- Zu erledigende Aufgaben:
(A) Gib den Forenbeitrag von „UNd dann bau“ bis „einen Index dafür.“ wieder und ändere dabei „analog_data“ in „sensor_data“.
(B) Was muss es laut der Korrektur im Forenbeitrag beim LEFT JOIN statt ISNULL richtig heißen?

- Textabschnitt:
/---

Als Faustregel: Ein SELECT....FROM.... WHERE Irgendwas IN lässt sich in der Regel durch ein LEFT JOIN mit ISNULL auf der rechten Seite optimieren.
Nimm mal deine (bzw. Yaslaw's) Abfrage, und schick sie mal (in Workbench?) durch den Query-Analyzer um den Execution-Plan zu sehen. Dort siehst du auch den Zeitaufwand für jede einzelne "Komponente" der Abfrage.
UNd dann bau das ganze mal auf einen LEFT JOIN mit ISNULL um, teste nochmal.

EDIT: Ich sehe gerade, dass deine Tabelle "analog_data" keinen Primär-Schlüssel hat?!?!?!?.
Soll wohl Spalte "id" sein. Setz das mal auf Primär-Schlüssel, weil dann bekommst du automatisch auch einen Index dafür.
Falls das nicht geht, erzeuge manuell einen Index darauf.
KORREKTUR: Index auf imei (sofern "imei" keine Duplikate hat)

EDIT2: Sehe ich das richtig in Post 4, dass du ID mit IMEI vergleichst?

EDIT3: Korrektur zu dem LEFT JOIN: Es muss natürlich NOT ISNULL heissen


----------

\---

- Bereitgestellte Daten:
/---

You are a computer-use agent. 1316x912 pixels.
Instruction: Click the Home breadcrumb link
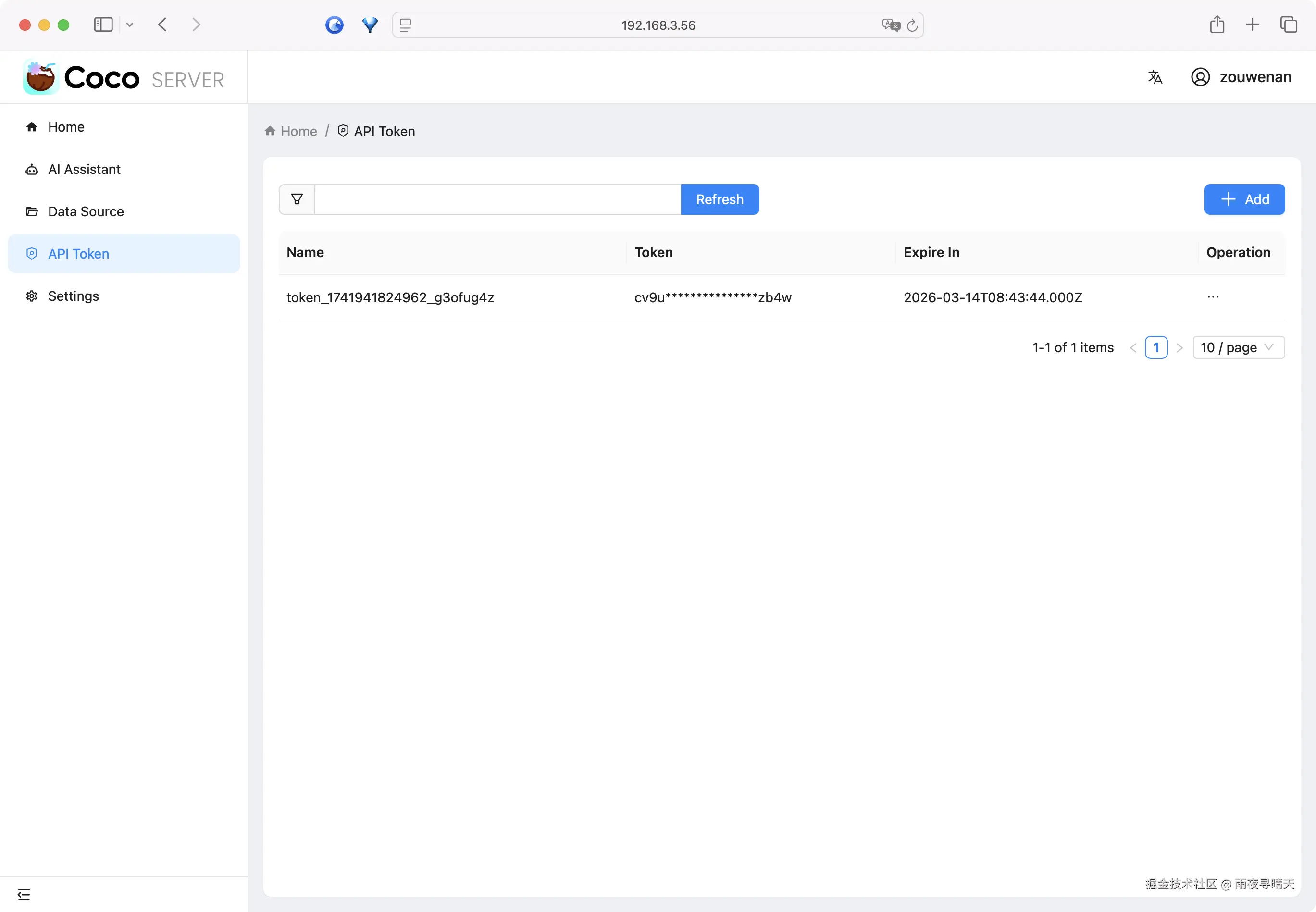pyautogui.click(x=298, y=132)
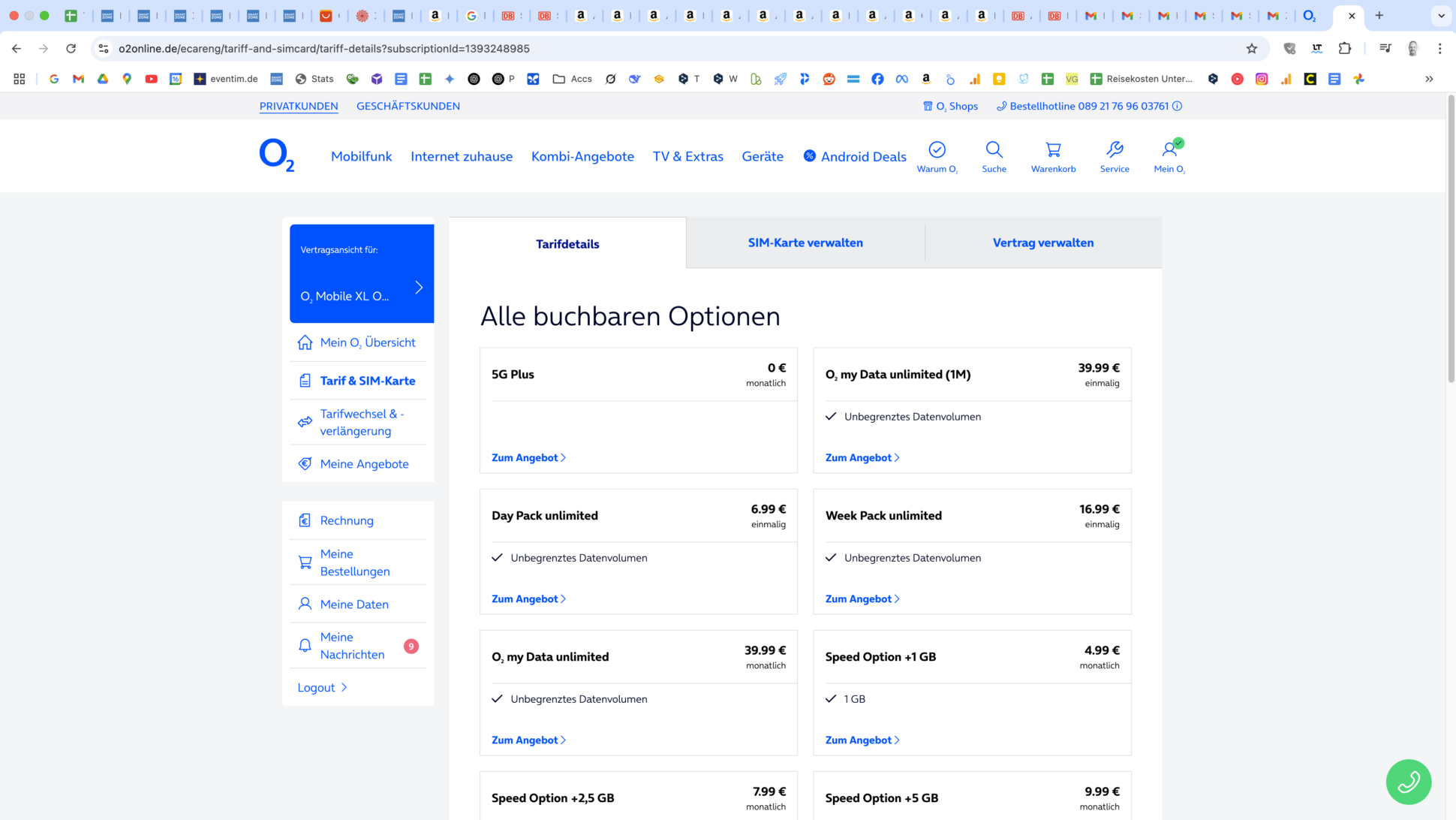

\---

- Lösungen:
(A)
UNd dann bau das ganze mal auf einen LEFT JOIN mit ISNULL um, teste nochmal.

EDIT: Ich sehe gerade, dass deine Tabelle "sensor_data" keinen Primär-Schlüssel hat?!?!?!?.
Soll wohl Spalte "id" sein. Setz das mal auf Primär-Schlüssel, weil dann bekommst du automatisch auch einen Index dafür.

(B) NOT ISNULL